The New Brunswick, N.J., company now expects earnings for the year of $6.53 to $6.68 a share, up from previous guidance for $6.43 to $6.58 a share. J&J anticipates revenue of $71.2 billion to $71.9 billion, compared with previous guidance for $70.8 billion to $71.5 billion.
“Our pharmaceuticals business continues to deliver impressive levels of growth, we have steady improvement in our consumer business, and we are seeing momentum in our medical-devices businesses, all of which are fueling our optimism for the full year ahead,” Chief Executive Alex Gorsky said in a statement.
J&J’s pharmaceutical business, the company’s largest, grew 5.9% to $8.18 billion, lifted by a 12.9% increase in U.S. pharmaceutical sales.
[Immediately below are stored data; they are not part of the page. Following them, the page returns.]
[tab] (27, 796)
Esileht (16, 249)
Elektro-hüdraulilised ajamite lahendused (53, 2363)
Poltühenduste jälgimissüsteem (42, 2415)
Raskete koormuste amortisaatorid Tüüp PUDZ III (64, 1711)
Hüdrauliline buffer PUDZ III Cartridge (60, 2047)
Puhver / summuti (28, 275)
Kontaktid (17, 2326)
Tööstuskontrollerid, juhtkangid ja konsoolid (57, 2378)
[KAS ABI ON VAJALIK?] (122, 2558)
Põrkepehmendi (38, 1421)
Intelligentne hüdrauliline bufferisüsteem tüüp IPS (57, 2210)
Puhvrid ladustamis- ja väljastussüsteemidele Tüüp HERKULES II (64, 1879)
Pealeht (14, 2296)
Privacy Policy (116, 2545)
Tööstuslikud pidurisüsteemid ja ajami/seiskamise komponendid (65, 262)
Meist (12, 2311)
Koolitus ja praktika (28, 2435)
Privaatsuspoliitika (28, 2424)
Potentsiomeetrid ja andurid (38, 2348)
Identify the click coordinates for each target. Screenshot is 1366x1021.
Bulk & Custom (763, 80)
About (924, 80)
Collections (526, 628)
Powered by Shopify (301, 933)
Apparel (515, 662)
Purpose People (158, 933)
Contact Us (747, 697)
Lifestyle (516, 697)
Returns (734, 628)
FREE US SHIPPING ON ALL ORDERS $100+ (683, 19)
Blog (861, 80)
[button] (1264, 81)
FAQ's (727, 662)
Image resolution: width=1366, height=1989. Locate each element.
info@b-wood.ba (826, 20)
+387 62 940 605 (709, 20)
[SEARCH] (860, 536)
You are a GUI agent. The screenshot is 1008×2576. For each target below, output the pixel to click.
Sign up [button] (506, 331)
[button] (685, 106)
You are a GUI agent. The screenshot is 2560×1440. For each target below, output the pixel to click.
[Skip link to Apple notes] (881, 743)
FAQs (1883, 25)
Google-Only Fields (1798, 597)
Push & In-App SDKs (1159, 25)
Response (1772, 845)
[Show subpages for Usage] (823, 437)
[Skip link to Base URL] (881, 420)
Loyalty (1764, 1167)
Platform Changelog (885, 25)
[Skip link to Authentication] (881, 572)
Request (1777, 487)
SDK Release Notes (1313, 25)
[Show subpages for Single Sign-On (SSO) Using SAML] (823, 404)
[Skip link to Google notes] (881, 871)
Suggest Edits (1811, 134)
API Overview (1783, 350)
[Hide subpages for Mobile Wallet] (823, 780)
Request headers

Strong sales of the diabetes drug Invokana, blood-cancer drug Imbruvica, blood-thinner Xarelto and multiple myeloma drug Darzalex, offset lower sales of the hepatitis C drug Olysio, which has been outflanked by newer drugs.
Other J&J businesses didn’t perform as well as its pharmaceuticals business, however.
In the first quarter, sales of J&J consumer health products fell 5.8% to $3.2 billion, largely due to Venezuela’s devaluation of its currency. The consumer business has been recovering from supply-chain problems that led to recalls. Executives said they believe the unit has turned a corner.
Chief Financial Officer Dominic Caruso dismissed speculation J&J would consider selling its consumer business. “Our broadly-based business is the right approach. It certainly has served us well and we expect it will continue to serve us well as health-care evolves,” he told analysts during a conference call.
J&J’s medical device sales fell 2.4% to $6.11 billion, which represents about 35% of the company’s revenue.
The medical-device business used to be J&J’s largest, but it has stumbled amid pricing pressures, increased competition and market changes. In response, J&J has exited certain areas, rejiggered how it sells devices and focused on high-growth categories like robotics and staplers. In January, J&J announced plans to cut about 3,000 jobs in its medical-devices division, or about 2.5% of the company’s total workforce.
J&J ended the quarter with $17 billion in net cash. Mr. Caruso indicated the company would look to deploy the capital toward acquisitions, but said J&J was willing to wait for “the right deal at the right time with the right party at the right valuation.”
Mr. Caruso singled out biotech and medical device companies as having inflated valuations.
For the company overall, earnings in the first quarter fell to $4.29 billion, or $1.54 a share, from $4.32 billion, or $1.53 a share, in the same period last year. Excluding certain items, J&J had earnings of $1.68 a share in the latest quarter. Revenue edged up 0.6% to $17.48 billion. Unfavorable currency rates shaved 3.3% off the latest quarter’s total.
Analysts had projected earnings of $1.65 a share on $17.48 billion in revenue, according to Thomson Reuters.
With about half of its sales overseas, J&J’s results have been pressured lately by a strengthening U.S. dollar and weakness in some emerging markets.